*Assigned task:*
In the game review, what number does the counter in the Steam version count down from?

*Excerpt to read:*
──────────────────────────────
Every once in a while a hat will bring you a present where you get to choose your favourite joke from Yahtzee’s Zero Punctuation waste bin. At first I thought the presents were just a clever stab at stat mechanics, in a game that obviously wouldn’t have or need stat mechanics, as a way to show off a kind of nonchalant laziness so I was pleasantly surprised that they came with mini-games; only some of them though, most only made cosmetic changes (so I guess it was only showing off half-laziness) there’s also no way of knowing which present gives you a mini-game, so in order to unlock the fun stuff you have to just be lucky or grind for hats like Jack’s beanstalk giant after he discovered night clubs. I do give Yahtzee credit for making the mini-games more fun than the core game so you actually feel rewarded instead of let down but it just makes you frantically collect more hats giving the intro title of ‘Addictive Games’ more merit than Bonaparte’s Meritocracy.
There are five mini-games you can unlock and all of them seem to represent Yahtzee’s allergies to sociability. There’s a JPRG that only accentuates his distaste toward social environments considering every random enemy is a boring acquaintance at a wedding party, a mini-game where you fill out an insurance claim drunk uncovering an obvious and rampant alcohol addiction, a mini-game where you play as a manager which shows off his inability to be a team leader as the end-game always ends in embezzlement and a dating sim that sheds light on his need for female companionship. Oh, I forgot the mini-game where you race down a hill collecting falling hats with a net which I’m pretty sure I’ve read in a dream book represents a type of closeted homosexuality.
I played the steam version of the game which goes under the cringe worthy sub-title of ‘Hatters Gonna Hat’ which sounds like it was looking for ironic in the pandering aisle. The only difference between this version and the free online one is that this version starts off with a counter that counts down from 1500 whenever you collect a hat. I collected every last one of those bloody hats and without spoiling anything I’ll say it makes a massive change that changes nothing at all like anyone who ever got over a serious addiction, it replaces whatever you were addicted to before with whatever you’re addicted to now only whatever you’re addicted to now looks, smells and tastes just like what you were addicted to before. It did make me play the game longer though. I would even go as far as to say that it adds to the game a story, if that story was written by a drugged Lemming as Disney was throwing it off a cliff. The counter utilises the alluring nature of mystery to fool you into playing for longer but hey, at least it gives the hats more value than the in-game store does: “Would you like to buy this thing worth 100 hats or this thing worth 1000 hats?” “What’s the difference between the two?” “This one looks funnier.” “I’ll take neither”.
──────────────────────────────
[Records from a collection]

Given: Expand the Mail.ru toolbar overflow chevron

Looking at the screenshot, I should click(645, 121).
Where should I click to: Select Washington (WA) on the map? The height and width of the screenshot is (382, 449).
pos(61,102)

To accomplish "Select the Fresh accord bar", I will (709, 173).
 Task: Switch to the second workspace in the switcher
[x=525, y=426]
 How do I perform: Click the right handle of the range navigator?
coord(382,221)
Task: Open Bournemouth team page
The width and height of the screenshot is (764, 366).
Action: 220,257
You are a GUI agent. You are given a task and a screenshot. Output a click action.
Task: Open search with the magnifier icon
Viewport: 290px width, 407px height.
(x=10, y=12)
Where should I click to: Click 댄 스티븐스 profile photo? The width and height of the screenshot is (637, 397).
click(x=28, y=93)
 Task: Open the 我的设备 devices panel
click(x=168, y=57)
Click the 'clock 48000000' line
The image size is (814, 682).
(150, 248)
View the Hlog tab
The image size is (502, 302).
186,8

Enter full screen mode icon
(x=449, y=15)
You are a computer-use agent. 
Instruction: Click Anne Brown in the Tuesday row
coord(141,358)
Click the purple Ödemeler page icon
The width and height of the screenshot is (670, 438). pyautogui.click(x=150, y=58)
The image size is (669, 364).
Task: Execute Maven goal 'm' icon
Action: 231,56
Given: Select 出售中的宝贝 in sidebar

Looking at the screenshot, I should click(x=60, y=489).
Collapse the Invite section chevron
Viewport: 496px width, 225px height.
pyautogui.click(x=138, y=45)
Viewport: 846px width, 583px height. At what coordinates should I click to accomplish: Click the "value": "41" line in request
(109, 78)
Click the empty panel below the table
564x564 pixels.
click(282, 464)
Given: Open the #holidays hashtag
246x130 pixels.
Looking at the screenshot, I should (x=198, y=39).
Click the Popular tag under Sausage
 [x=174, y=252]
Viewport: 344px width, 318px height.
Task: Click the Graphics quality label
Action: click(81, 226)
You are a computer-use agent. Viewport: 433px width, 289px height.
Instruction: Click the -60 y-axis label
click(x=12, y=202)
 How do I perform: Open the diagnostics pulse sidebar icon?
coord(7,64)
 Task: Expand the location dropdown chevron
──────────────────────────────
*Response for this exercise:*
1500